Passage:

— Start —

When you have to read and write binary data using Perl, then you preferably use the built in functions pack and unpack. With the pack function you will create a string which will be different depending on what kind of template you provide to the pack function (the unpack does the same, but in the opposite direction).
I was writing a simple Perl script that was reading a binary file which
contained data that originated from a c struct
. I.e., I wanted to parse the
binary file and print what the values would be if the binary file was read into
the c struct.
Let's say that the struct is on the format:
struct binary_data {
uint32_t a;
uint32_t b;
uint8_t c;
}
I.e, we have data consisting of 4 bytes of a
, 4 bytes of b
and 1 byte of
c
. Let us say that the binary files consist of the following values
a = 196 dec (0xC4 hex)
b = 4293844428 dec (0xFFEEDDCC hex)
c = 75 dec (0x4B hex)

— End —

Source material:
— Start —

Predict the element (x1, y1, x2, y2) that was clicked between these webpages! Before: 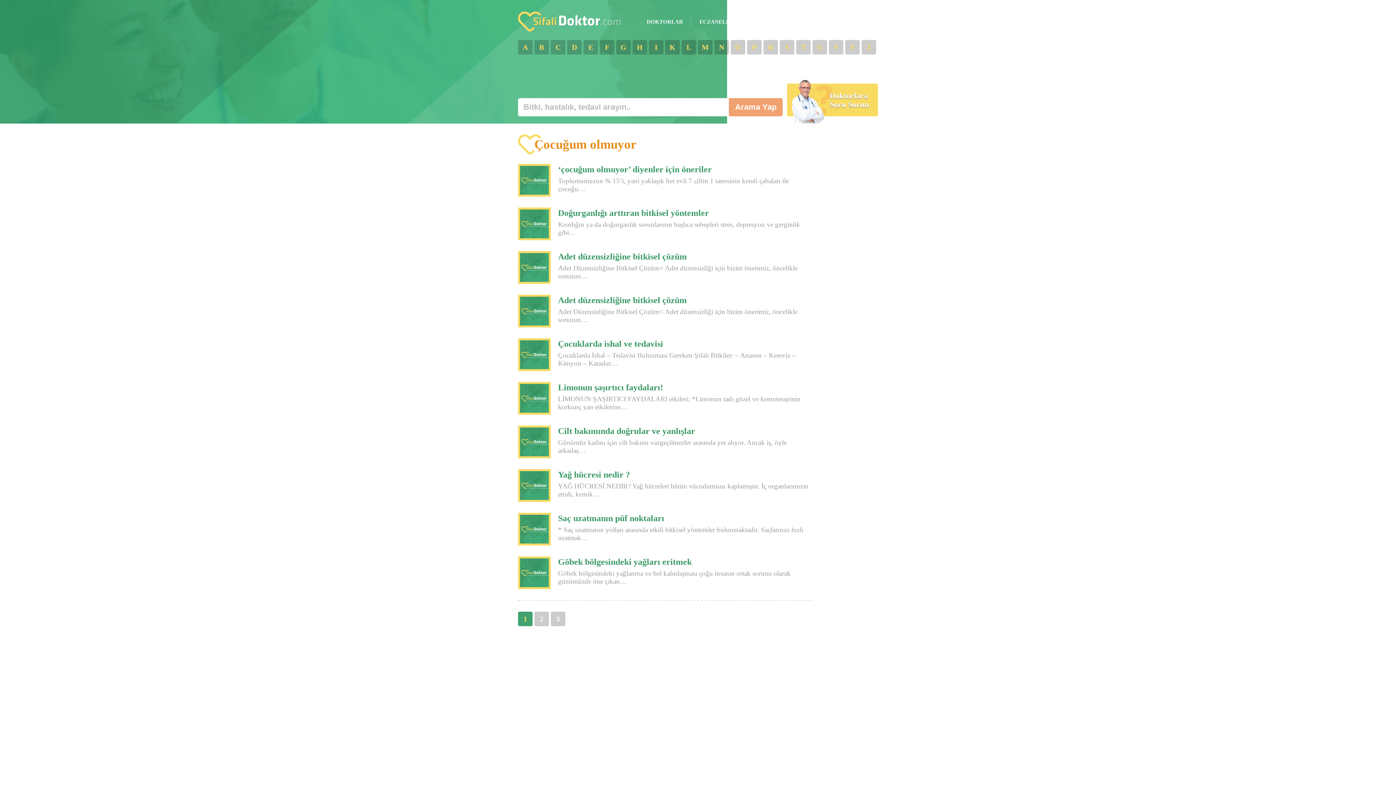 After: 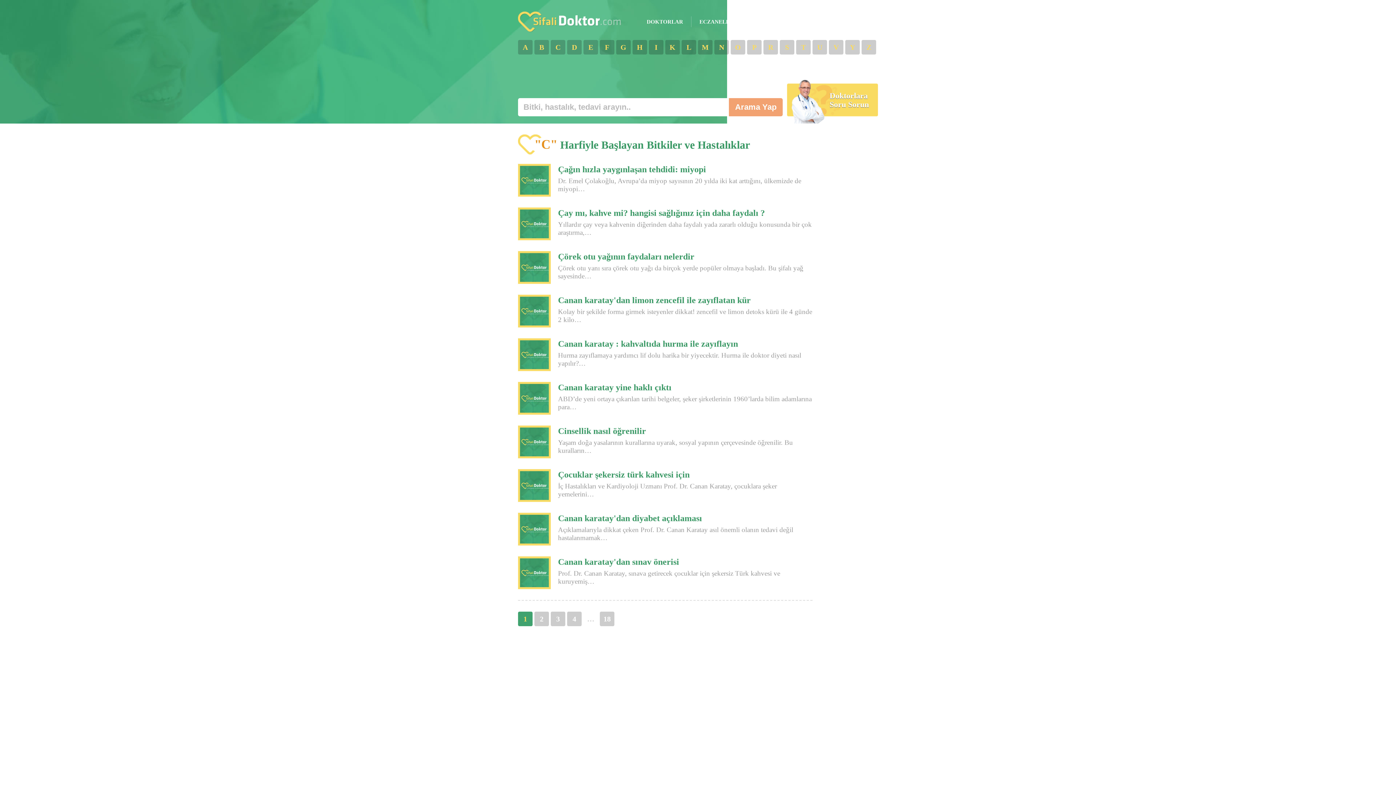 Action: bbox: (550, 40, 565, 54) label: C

— End —

What you will do: Which two built-in functions does the Perl binary data passage recommend for reading and writing binary data?

Task output: pack and unpack